In this study, uncooled MWA was found to have low complication rates. There was no major complication. Only one patient developed first-degree skin burn that was resolved spontaneously. According to the literature, the most common and serious complication is the recurrent laryngeal nerve injury with an incidence of 0–9.1% rate [17]. We have not encountered this complication possibly due to differences in techniques such as the creation of sleeve with hydrodissection, use of multiple overlapping technique, trans-isthmic approach and meticulous monitoring of the dangerous triangle in which the recurrent laryngeal nerve is located.

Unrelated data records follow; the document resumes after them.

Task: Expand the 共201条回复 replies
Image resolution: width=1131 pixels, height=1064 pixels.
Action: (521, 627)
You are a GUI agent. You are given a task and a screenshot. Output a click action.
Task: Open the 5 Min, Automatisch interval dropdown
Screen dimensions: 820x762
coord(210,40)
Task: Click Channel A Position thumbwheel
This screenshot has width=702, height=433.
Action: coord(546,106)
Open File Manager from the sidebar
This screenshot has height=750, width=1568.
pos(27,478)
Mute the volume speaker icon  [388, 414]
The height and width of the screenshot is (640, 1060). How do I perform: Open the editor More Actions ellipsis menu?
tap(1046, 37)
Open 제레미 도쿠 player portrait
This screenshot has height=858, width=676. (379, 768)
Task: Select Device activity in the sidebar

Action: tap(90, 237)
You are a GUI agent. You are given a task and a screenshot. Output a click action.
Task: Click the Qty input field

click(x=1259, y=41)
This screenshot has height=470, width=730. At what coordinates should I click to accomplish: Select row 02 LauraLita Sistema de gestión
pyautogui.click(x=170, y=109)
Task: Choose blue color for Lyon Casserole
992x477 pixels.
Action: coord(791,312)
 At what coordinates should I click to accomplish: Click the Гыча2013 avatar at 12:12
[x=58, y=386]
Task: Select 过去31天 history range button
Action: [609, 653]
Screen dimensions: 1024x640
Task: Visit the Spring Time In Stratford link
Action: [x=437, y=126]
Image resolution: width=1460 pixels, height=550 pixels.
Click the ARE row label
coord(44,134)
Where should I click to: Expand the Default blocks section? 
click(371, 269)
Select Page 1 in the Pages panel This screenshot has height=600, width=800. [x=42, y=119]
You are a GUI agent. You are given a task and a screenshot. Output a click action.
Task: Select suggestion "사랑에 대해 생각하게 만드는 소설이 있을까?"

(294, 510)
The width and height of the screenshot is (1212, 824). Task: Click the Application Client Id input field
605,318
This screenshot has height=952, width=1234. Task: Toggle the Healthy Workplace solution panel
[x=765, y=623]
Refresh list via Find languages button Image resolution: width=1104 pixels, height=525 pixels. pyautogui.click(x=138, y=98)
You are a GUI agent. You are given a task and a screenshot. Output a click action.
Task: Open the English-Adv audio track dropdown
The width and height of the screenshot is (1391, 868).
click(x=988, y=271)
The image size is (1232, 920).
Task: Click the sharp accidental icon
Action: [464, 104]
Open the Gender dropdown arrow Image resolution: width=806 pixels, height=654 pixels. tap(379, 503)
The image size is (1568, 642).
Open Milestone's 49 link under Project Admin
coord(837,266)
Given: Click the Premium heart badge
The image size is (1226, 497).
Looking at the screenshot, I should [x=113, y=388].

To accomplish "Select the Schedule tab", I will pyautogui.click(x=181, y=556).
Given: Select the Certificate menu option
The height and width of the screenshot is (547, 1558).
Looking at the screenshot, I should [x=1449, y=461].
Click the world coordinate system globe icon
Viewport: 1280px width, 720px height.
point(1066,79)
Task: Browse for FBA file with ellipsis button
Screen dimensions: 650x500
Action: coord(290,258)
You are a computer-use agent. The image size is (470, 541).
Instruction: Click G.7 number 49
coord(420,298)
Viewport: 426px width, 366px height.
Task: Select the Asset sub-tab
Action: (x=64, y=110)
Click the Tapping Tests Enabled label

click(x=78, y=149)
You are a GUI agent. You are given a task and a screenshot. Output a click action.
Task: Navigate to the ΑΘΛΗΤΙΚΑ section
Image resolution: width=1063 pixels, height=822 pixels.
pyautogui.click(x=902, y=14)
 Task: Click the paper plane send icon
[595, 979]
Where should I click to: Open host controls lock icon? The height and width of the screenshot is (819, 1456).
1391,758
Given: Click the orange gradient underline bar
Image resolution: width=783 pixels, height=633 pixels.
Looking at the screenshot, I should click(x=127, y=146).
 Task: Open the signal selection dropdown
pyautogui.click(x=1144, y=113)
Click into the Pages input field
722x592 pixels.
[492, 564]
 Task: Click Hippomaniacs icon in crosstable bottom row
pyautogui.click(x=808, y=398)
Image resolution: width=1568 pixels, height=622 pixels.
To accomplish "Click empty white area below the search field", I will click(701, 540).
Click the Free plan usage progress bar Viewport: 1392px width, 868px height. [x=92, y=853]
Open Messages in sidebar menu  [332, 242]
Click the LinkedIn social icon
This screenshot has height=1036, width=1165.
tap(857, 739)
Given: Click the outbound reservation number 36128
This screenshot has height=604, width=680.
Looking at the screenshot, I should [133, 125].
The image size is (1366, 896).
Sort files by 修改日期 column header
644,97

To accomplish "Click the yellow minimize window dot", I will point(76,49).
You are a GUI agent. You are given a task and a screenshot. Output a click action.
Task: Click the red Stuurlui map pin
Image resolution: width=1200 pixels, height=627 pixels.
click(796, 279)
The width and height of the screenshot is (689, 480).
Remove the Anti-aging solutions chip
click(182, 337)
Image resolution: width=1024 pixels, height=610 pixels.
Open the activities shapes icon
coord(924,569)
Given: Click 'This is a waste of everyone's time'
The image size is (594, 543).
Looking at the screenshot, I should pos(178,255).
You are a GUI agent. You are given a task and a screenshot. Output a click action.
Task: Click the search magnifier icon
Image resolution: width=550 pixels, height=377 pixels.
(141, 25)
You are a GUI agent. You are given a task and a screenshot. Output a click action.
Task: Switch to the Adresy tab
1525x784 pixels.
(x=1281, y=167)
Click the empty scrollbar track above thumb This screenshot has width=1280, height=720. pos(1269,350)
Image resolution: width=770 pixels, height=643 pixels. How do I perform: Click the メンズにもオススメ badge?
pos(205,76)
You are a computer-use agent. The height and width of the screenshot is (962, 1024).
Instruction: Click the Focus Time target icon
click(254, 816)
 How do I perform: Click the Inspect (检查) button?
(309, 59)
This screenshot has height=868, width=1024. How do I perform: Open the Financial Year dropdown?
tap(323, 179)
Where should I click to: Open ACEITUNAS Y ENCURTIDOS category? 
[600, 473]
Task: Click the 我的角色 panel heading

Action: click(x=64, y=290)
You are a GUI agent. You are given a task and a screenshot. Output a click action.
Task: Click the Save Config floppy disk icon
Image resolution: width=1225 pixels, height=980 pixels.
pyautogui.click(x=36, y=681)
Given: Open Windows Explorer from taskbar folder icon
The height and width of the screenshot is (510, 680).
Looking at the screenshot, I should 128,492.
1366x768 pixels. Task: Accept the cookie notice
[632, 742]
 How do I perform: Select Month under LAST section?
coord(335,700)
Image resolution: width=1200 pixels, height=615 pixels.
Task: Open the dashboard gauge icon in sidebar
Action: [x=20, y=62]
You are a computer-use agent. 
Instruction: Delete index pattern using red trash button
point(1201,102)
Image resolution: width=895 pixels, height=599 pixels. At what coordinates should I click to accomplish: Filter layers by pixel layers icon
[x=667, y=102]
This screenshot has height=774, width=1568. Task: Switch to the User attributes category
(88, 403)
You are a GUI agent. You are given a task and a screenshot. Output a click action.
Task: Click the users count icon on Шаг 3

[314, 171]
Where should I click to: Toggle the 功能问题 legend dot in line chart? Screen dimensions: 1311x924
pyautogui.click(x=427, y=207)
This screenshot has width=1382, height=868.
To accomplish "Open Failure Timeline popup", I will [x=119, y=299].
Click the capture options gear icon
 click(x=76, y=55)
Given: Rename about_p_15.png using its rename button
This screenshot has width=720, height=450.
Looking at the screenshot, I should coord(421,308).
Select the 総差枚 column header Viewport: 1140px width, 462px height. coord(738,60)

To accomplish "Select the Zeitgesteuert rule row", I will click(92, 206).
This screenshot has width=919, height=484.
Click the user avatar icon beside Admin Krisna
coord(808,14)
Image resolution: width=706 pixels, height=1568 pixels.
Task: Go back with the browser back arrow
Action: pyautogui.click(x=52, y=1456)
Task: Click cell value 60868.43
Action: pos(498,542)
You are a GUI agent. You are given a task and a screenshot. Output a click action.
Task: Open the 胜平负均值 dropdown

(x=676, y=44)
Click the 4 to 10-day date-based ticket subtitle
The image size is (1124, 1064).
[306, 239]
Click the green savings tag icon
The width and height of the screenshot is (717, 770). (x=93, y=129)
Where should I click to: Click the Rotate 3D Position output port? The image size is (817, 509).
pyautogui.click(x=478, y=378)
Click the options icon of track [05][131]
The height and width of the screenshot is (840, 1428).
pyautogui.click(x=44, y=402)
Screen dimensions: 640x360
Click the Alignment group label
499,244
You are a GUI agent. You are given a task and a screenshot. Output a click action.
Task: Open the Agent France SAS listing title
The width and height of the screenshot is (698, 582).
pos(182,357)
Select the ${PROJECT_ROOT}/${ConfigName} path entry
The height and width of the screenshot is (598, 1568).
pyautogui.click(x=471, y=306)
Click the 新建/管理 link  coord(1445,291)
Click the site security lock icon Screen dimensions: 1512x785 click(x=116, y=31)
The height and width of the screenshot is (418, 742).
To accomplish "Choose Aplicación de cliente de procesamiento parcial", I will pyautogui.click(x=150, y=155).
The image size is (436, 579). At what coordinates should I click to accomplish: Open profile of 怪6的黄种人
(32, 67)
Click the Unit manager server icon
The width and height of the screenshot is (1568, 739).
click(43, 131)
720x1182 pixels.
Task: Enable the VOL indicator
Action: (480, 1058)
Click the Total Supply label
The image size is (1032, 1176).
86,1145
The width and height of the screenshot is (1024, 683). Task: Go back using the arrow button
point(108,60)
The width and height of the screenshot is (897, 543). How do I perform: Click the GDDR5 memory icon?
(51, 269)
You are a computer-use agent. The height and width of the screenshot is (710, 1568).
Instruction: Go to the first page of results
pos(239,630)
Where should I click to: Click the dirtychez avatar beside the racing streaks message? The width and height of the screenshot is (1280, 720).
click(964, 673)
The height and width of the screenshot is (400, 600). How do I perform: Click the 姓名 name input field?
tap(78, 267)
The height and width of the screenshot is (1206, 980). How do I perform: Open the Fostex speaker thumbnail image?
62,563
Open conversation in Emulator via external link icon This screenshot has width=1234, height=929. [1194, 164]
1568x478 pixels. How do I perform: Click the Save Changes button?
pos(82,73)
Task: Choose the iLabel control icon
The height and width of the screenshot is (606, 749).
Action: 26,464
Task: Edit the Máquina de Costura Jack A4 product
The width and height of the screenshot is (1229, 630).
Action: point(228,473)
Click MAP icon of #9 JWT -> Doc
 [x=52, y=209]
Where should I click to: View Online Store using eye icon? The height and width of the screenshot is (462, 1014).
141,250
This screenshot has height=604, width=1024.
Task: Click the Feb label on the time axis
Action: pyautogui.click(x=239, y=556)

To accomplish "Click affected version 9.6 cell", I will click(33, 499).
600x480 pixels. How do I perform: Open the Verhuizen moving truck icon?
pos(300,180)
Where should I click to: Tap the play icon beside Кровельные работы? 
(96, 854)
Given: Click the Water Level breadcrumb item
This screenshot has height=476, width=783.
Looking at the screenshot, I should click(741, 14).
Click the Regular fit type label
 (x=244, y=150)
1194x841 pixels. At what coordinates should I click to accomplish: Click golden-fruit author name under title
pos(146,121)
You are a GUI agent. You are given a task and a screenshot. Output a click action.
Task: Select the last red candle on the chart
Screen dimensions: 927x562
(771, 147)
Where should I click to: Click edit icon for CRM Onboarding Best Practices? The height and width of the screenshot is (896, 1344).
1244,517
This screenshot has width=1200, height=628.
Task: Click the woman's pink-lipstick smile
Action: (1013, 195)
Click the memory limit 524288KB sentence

On the other hand, as a limitation, we didn’t measure the proximity of the ablated nodules relative to the tracheoesophageal groove. The width of the thyroid parenchyma between the nodules we treat and the tracheoesophageal groove may be a risk factor for the development of recurrent nerve damage. Studies on this subject will be beneficial.
Conclusion
Uncooled MWA helps to improve symptoms and cosmetic scores by decreasing nodules’ volumes, and to preserve normal thyroid function in patients with benign thyroid nodules. This study has revealed long term presence of these findings and supports findings of larger patient series with shorter follow-ups.
Competing Interests
The authors have no competing interests to declare.